**Exercise goal:**
Compute how many lines in the entries below contain "will", and output nothing but the number.

====== Data excerpts

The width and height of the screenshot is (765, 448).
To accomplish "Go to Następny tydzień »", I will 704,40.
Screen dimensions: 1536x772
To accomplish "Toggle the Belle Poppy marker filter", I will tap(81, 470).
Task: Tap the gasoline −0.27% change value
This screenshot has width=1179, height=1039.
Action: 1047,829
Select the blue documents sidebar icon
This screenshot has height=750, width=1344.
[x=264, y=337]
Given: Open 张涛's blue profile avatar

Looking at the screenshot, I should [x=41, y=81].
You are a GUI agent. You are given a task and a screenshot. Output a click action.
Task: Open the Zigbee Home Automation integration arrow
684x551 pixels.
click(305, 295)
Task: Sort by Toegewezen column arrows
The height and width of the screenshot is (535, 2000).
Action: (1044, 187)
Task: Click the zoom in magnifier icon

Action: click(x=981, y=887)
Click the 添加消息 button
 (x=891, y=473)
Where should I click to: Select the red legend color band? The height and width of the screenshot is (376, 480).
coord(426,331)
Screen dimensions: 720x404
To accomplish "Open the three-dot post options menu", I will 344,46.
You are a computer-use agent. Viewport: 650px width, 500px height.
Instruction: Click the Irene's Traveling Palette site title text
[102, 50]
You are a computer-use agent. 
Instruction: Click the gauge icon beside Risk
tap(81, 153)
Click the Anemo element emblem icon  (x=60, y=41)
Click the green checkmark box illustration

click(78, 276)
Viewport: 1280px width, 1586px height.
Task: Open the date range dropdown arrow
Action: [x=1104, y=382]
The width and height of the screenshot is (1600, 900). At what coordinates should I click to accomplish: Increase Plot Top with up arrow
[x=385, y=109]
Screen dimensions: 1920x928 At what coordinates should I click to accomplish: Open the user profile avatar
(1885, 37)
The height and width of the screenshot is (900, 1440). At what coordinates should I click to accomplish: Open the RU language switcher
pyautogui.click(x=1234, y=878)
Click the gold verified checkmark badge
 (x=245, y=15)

============

**Response to this exercise:**
3